三連休の2日目は晴天予報、初日は奈良田から自転車で入る計画だった。
……が、このゲート、どうやって入るの?
完全にリサーチ不足。
数日前の山行記録では「監視員がいると入れない」とあり、さらに2月の奈良田からの記録がほとんど見当たらない。

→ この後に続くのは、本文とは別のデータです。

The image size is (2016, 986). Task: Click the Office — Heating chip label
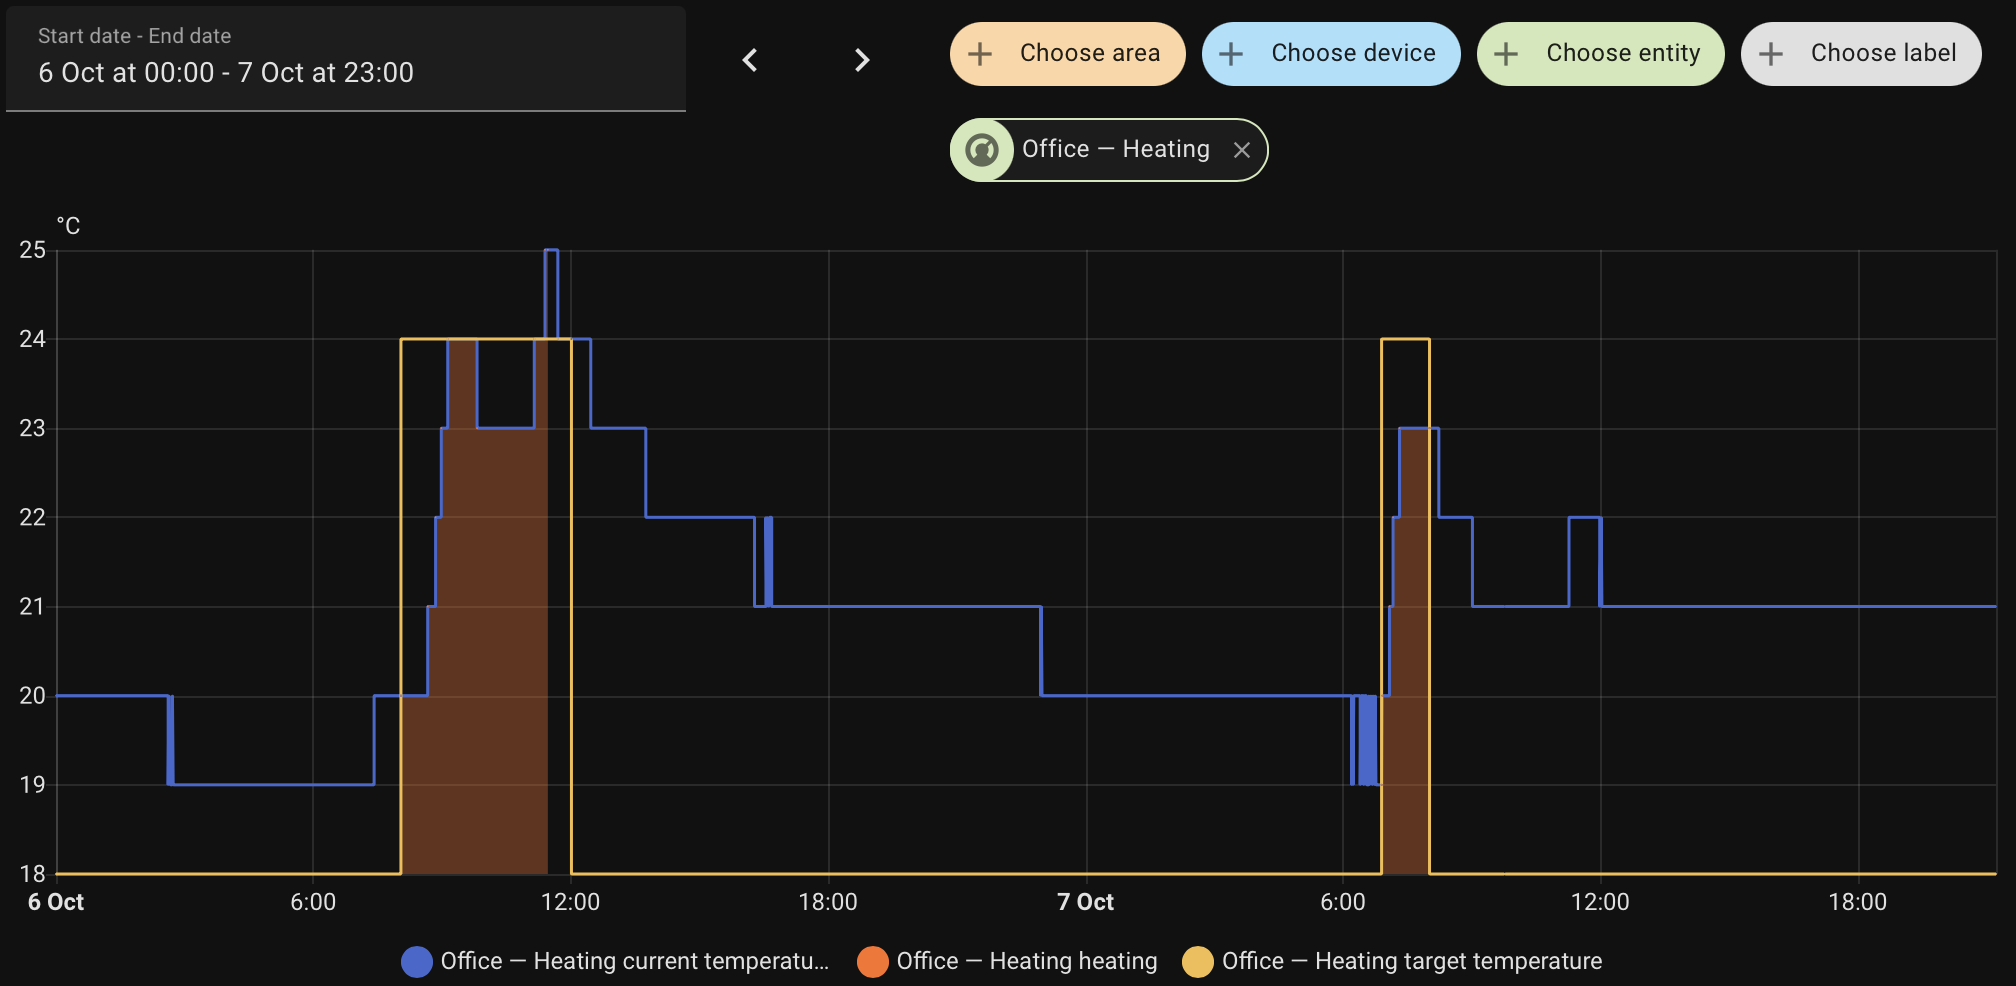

「もしかして冬は奈良田から入れないのでは?」と、完全に思い込んでしまった。
諦めて第2候補の 西穂高岳 へ向かうことに。
……が、高速道路から見える北岳を眺めているうちに、
「やっぱり行こう!」
と心変わり。夜叉神へ車を走らせる。
到着は8時半。
「遅いかな……」
支度をしていると、遭対協の方から雪山アンケートを受ける。
その際、奈良田側の入り方も丁寧に教えていただいた。
さあスタート。
すでに夜叉神ゲートには監視員がいるため、下から見えないように進む必要があり、これがなかなか大変。
長いトンネルを抜け、鷲ノ住山入口へ。
痩せ尾根は一部凍結しており、慎重に進む。
反対側の道路が見えるが……かなり下だ。
細い吊り橋を渡り、奈良田側の道路へ。
ここ、なかなか危ない。
空荷なら問題ない場所でも、重いザックがあると苦戦する。
ようやく、あるき沢。
「あと800m登れば池山小屋」
……が、ここからが結構な急登。
肩に食い込む荷物がつらい。
標高1600m付近でトラブル発生。
アクションカメラが肩から外れ、尾根を転がって見えなくなった。
「マジか……」
すぐに探すが見当たらない。
かなり落ちたはずだ。まだ1年も経っていないカメラ、約6万円。
探すしかない。
100mほど下り、ザックを平らな場所に置いて捜索開始。
1時間……見つからない。
結局、2時間後に奇跡的に発見。
しかし、すでに薄暗い。
この地点でビバークを決断。
……が、ここでもトラブル。
テントのインナーを忘れ、冬用フライと夏用フライを持ってきてしまった。
どうやってもポールが立たない。
悩んだ末、グランドシートの四隅をダクトテープで固定し、なんとか設営。
この時点で敗退を決定。
翌日は午後から強風予報で、この状態のテントでは保たない。
諦めがついたところで、
持ってきたビール、日本酒、おつまみを広げて「敗退の宴」。
翌朝はゆっくり下山。
鷲ノ住山の登り返しが、正直いちばん気が重い。
それでも今日は暖かく、気持ちの良い天気。
のんびりと 白根三山 を恨めしく眺めながら 夜叉神峠 へ戻る。
今回は反省点だらけ。
「今回は行くな、ということだったのかな」
……でも、やっぱりリベンジしたい。
冬装備なら、やはり奈良田からの方が良さそうだ。